> **PROBLEM STATEMENT**:
Quote the entries between the line containing "The width and height of the screenshot is (459, 190)." and the line containing "Action: [x=276, y=162]", inclusive, reproducing each line without alteration.

> **RECORDS SUPPLIED**:
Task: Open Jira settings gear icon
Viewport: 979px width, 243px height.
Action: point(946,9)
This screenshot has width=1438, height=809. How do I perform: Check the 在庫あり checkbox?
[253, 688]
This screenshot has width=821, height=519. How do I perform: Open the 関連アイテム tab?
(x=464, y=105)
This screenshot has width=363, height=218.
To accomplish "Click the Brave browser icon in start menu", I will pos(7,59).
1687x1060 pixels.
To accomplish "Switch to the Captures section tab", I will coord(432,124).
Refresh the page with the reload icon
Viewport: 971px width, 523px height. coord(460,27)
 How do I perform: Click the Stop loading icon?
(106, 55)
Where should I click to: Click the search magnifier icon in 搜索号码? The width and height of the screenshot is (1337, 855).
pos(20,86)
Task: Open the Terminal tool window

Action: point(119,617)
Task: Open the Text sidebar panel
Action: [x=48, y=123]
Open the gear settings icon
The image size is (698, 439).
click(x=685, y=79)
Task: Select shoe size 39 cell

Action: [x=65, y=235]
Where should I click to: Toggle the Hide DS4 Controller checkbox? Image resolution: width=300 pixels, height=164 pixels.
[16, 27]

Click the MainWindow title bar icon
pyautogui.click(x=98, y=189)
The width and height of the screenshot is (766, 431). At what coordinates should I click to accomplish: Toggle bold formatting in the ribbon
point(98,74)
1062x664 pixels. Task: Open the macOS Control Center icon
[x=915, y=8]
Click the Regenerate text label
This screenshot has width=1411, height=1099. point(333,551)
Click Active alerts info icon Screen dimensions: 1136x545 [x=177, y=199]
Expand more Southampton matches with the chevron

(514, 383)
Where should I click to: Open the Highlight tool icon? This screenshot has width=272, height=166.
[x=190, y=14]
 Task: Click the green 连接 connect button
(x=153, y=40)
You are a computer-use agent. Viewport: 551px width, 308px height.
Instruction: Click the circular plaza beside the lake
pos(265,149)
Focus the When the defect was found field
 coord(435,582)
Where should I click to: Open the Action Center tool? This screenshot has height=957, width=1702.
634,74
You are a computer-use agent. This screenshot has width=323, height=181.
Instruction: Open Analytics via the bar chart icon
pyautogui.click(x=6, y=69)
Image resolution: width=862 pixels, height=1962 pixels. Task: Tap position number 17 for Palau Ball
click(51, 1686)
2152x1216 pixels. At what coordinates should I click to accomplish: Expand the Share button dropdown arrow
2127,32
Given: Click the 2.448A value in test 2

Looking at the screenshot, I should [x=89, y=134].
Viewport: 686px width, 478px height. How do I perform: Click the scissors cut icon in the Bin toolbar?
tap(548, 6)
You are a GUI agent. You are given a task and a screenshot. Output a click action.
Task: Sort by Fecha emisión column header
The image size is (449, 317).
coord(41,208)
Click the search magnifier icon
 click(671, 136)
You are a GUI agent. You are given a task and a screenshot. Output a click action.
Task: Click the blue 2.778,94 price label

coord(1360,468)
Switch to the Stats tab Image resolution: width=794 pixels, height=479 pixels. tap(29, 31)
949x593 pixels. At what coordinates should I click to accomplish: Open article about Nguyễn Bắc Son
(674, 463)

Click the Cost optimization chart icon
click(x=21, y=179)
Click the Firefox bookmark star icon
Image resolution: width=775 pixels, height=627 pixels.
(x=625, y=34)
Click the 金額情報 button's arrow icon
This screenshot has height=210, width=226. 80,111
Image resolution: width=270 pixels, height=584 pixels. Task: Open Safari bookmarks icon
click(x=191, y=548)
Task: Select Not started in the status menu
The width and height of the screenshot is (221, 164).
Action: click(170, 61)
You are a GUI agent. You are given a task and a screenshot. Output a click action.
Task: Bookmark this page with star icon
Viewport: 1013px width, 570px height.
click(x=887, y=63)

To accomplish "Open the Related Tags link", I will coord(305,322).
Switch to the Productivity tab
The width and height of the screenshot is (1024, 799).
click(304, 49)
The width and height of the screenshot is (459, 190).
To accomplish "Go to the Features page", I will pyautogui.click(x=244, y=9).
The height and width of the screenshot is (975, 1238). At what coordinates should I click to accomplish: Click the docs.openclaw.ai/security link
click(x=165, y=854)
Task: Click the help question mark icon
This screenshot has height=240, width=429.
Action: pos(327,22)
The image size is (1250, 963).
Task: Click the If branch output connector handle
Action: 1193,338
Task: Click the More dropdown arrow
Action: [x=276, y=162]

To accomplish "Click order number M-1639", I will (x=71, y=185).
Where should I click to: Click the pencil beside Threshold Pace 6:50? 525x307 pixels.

> **TASK RESPONSE**:
The width and height of the screenshot is (459, 190).
To accomplish "Go to the Features page", I will pyautogui.click(x=244, y=9).
The height and width of the screenshot is (975, 1238). At what coordinates should I click to accomplish: Click the docs.openclaw.ai/security link
click(x=165, y=854)
Task: Click the help question mark icon
This screenshot has height=240, width=429.
Action: pos(327,22)
The image size is (1250, 963).
Task: Click the If branch output connector handle
Action: 1193,338
Task: Click the More dropdown arrow
Action: [x=276, y=162]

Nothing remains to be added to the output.